Когда русские матросы отошли, Дунаев спросил:
– Ты чего позвал?
– А так… пройдемся… Пусть Билль один побудет…
– А что?
– Да ему что-то не хочется рассказывать. Верно, что-нибудь тяжелое для него…
– Не хочется, так и не расскажет. Это его дело. А здесь, братец ты мой, в этих краях у многих бывали такие дела, про кои неохота рассказывать… Ну да быль молодцу не в укор…
– А все-таки совесть зазрит…
– Здесь не у многих. Было и сплыло. Никому дела нет, что я в прошлом году делал, – веди только себя хорошо в этом году. А Биллю нечего прошлого стыдиться… Он зато давно правильным человеком стал. Его во всей округе почитают и уважают за его справедливость и честность…
Старики здешние говорят, что Билль первый человек… Его в Денвере хотели в шерифы выбирать…
– Не пошел?
– Не пошел. «Лучше, говорит, дилижанщиком останусь».
– Не зарится на должность?
– Простой… И добер к человеку… Поможет в беде. Он многим помогает по малости. У него есть деньжонки…
Скопил кое-что.
– Так отчего он не оставит своей работы? Трудная…
– Привык, и, сказывают, бытто зарок себе дал никем другим не быть, как дилижанщиком.
– Почему?
– А бог его знает. Так болтают. Может, и зря.
Они продолжали идти молча по дороге. Солнце уж поднялось высоко и пригревало изрядно. Хорошо еще, что ветерок умерял зной.

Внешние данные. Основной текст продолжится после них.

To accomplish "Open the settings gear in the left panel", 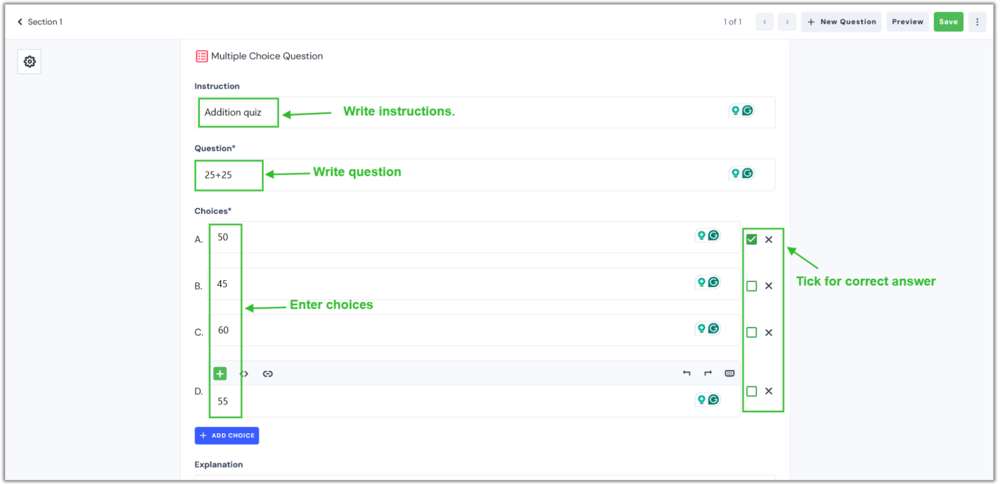I will 29,61.
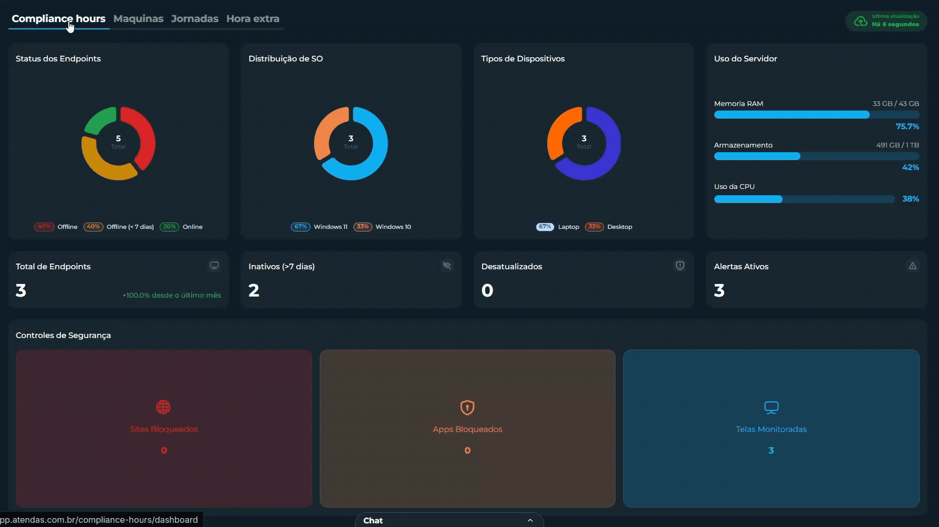
Task: Toggle the Online 20% legend entry
Action: click(181, 227)
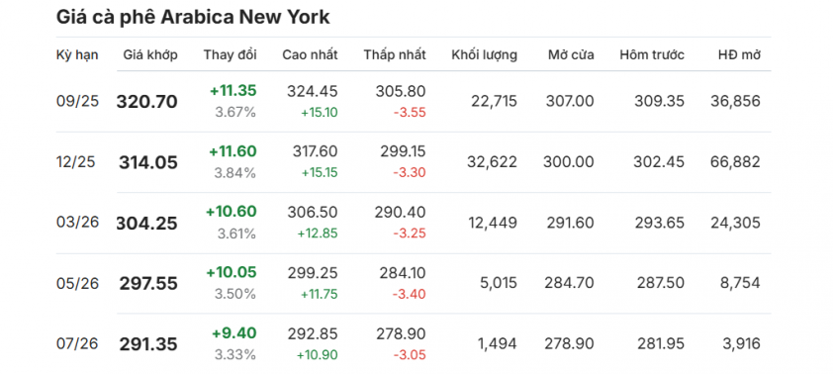Click the 07/26 contract term
The image size is (833, 374).
click(77, 343)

– Тоже вот и мой бывший капитан Блэк. Должно, и у него много на душе разных делов! – наконец проговорил
Чайкин, словно бы отвечая на занимавшие его мысли.
– Мало ли у этакого отчаянного дьявола… Ты рассказывал, как он расправлялся.
– То-то, расправлялся, как зверь, можно сказать А
все-таки должна подойти такая линия, что бросить дол жен человек все такие дела. Кому раньше, кому позже… Может, перед самой смертью…
– От этого людям, брат, не легче…
– А когда-нибудь будет легче? Как ты полагаешь?
– Бог знает… А ты, Чайкин, не нудь себя такими мыслями, вот что я тебе скажу.
– Отчего?
– Оттого, что только себя в тоску вгоняешь. Что будет, то и будет, а пока что каждый человек должен около себя заботиться… А ты уж больно допытываешься: как да почему все вокруг происходит… Ну да здешняя сторона тебя скоро обломает… Однако идем назад… Солнце-то больно греет.
Они повернули и через несколько минут возвратились к фургону.
Билль по-прежнему сидел угрюмый и задумчивый.
– Присаживайтесь-ка, джентльмены. Нагулялись? –
спросил Билль.
– Нагулялись, Билль.
– А почты все нет…
– То-то, нет.
– Так уж я вам докончу про свои прежние грехи… Я
понял, зачем вы уходили, Чайк. Благодарю вас! Но почта не пришла, и я пораздумал. Пораздумал и сказал себе: «Нечего скрывать, Билль, того, что было, хотя бы и очень дурное…»
– Зато, Билль, сколько у вас было хорошего! – заметил
Дунаев. – Вас все уважают.
– Это правда, уважают. И я, по чести скажу, ничего умышленно дурного не сделал с тех пор – подчеркнул
Билль. – А с тех пор прошло лет тридцать пять… Так слушайте, джентльмены, почему Билль, прежний пьяница, мот и игрок, стал совсем другим Биллем. Дайте только закурить трубку.
И Билль с видом какой-то суровой решимости начал:
– Как теперь помню, было это позднею осенью. Сидел я в гостинице в одном из городов южного штата, – зачем вам название города? – как ко мне входит наш президент
Томми (он давно повешен, джентльмены!) и говорит: «На днях хорошее дельце будет, Билль. Едет в Нью-Орлеан богатый плантатор с семейством и с деньгами. Так не худо,
говорит, поживиться его капиталом. Кошелек туго набит».